上記報告書では、NDB構築の目的として、正確なエビデンスに基づいた医療サービスの質の向上等を図ることが明記されている。目的が明確になることで、収集すべき情報項目も明らかになり優先度も決まる。さらに、収集すべき情報が明確になることで、管理・運用の在り方も規定される。例えば病名に関する情報項目は、種類によっては非常に機微な情報ではあるものの、医療施策や医療費の判断ができるようになることは政策的に非常に大きなベネフィットである。しかし、例えば国内に数名しかいない希少疾患を抱える患者の情報が病名を通じて他者に閲覧可能となってしまうことは、個人情報の流出や悪用につながるリスクにもなり得る。言うまでもなく、倫理的な側面でも問題がある。そのような事態を避けるために、例えば厳格な管理を徹底する環境構築のコストはかける必要がある。ただ、その線引きをどこに置くかといった、情報収集におけるベネフィットとコストのバランスやトレードオフに関する運用・管理方法の可能性については継続して検討されている*8

ベネフィット・コストを踏まえた検討によるデータベース構築の目的精緻化は、一見すると当たり前のように思われるかもしれない。しかし現実的には、行政機関等で既に保有する情報を前提に、その延長上でデータベース構築が考えられがちである。重要なのはバックキャスト的に考えることである。すなわち、利活用の目的を明瞭にし「誰にどのようなベネフィットがあるか?」を明確化することによって、管理・運用方法も含めたあるべき姿から逆算して考えることにある。そうすることで、必要なコストや対処すべきリスクの優先度も初めて鮮明になってくるためである。


図表3 NDB 構築時のレセプトデータ等収集・分析で議論された主な論点
図表3


  1. (資料)厚生労働省 「医療サービスの質向上のためのレセプト情報等の活用に関する検討会」報告書(平成20年2月7日)。なお、太字等の強調は筆者らの編集によるもの。

(3) Data・Ecosystem:データの収集・管理運営・活用など関係者の循環を捉え、エコシステムとして検討する

「5つの視点」のうち重要なのは、データ単体だけで考えないことである。データ整備に付随するコストやリスクについては、運用やルール、関係者間との相互関係なども含めて包括的にとらえることが肝要である。例えば前述の台湾では、機微情報をデータに含めるかわりに、研究者の利用ルールに厳格な制約条件を課していた。また、北欧諸国においてもデータ利用に関する不手際や不正があった場合、利用した研究者等が法的な罰則を受ける仕組みになっている。こうした事例からは、関係者との相互関係や運用を通じてうまく互恵関係を構築していることが伺える。データの作り手側・使い手側・行政等機関・そして市民といった、各ステークホルダーについて、個々の持続性はもちろん、法的側面や運用方法なども含めた相互関係から補完し合うような、いわばエコシステムとして一体的に捉える視座が求められる。データだけを模倣してもうまく機能しないのはこのためである。

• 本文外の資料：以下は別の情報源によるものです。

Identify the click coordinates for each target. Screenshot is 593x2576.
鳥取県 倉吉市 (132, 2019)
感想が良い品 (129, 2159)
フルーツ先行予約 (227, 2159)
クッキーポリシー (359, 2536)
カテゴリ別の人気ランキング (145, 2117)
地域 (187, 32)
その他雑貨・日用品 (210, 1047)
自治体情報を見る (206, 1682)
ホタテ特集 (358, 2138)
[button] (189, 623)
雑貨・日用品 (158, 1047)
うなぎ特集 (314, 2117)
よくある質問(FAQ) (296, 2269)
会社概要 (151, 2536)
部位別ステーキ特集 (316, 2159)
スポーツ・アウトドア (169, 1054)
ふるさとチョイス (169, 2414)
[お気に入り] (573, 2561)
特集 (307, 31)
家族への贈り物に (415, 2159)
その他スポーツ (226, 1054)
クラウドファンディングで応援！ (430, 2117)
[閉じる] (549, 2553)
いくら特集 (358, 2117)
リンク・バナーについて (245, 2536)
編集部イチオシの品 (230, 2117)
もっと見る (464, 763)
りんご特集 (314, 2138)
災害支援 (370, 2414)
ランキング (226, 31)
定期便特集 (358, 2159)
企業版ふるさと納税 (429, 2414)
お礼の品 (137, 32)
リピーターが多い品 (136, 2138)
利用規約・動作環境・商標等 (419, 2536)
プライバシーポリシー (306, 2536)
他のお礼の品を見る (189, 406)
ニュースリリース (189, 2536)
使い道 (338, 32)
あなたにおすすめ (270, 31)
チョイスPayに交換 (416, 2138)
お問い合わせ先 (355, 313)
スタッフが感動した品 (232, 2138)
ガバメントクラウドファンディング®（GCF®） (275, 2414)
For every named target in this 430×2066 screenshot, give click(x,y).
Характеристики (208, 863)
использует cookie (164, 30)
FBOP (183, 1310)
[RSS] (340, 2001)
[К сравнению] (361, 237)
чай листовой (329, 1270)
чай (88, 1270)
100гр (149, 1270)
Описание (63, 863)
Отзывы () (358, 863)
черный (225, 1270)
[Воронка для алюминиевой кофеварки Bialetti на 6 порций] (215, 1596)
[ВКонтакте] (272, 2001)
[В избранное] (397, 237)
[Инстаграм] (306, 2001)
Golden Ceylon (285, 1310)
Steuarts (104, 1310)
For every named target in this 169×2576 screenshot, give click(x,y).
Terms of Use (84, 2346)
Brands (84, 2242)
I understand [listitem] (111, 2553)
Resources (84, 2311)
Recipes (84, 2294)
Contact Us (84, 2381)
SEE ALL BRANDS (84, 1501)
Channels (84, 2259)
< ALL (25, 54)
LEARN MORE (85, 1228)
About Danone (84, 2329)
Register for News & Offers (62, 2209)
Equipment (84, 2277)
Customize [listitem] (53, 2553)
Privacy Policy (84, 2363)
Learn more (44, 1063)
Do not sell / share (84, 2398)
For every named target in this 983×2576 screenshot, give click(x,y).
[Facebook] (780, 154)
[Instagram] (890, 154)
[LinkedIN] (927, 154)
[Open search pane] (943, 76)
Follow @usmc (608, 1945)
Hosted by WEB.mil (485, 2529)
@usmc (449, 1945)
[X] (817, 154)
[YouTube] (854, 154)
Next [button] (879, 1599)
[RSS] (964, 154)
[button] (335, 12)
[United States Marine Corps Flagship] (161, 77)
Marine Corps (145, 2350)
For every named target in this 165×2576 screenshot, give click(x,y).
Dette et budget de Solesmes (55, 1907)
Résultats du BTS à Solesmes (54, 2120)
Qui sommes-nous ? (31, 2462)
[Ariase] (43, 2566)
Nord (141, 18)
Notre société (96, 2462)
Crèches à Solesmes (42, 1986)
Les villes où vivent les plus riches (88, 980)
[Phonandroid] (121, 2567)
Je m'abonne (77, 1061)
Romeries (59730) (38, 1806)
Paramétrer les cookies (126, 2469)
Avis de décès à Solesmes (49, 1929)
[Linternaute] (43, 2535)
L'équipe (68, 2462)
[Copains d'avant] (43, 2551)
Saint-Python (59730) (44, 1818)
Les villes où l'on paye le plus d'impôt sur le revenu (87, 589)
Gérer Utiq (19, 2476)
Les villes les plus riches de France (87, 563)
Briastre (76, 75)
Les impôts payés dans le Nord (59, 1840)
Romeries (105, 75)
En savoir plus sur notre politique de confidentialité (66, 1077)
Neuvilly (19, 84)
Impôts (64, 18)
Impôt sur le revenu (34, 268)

実際、国際的にみても、北欧諸国のような個人識別番号に基づくデータベース構築以外の方法も存在する*9。例えばオーストラリアである。詳細は総務省(2022)を参照いただきたいが、個人識別番号制度自体が存在していないオーストラリアでは、医療・社会保険・税の3つのデータセットを基礎データとし、匿名化された名前・住所などの個人属性情報をマッチングキーとしてデータが接続されている。さらに、健康・教育・所得や税・雇用・人口統計(センサスを含む)の情報を時系列で組み合わせたデータのリンク(Multi-Agency Data Integration Project;MADIP)が進められており、将来的にはMADIPを、法人に関する税・貿易・知的財産を法人番号によってつなぎ合わせたデータ(BusinessLongitudinal Analysis Data Environment)ともリンクさせる方針という。このように、国の統計機構や制度に即して行政記録情報を活用したデータベース構築や運用方法が形作られる。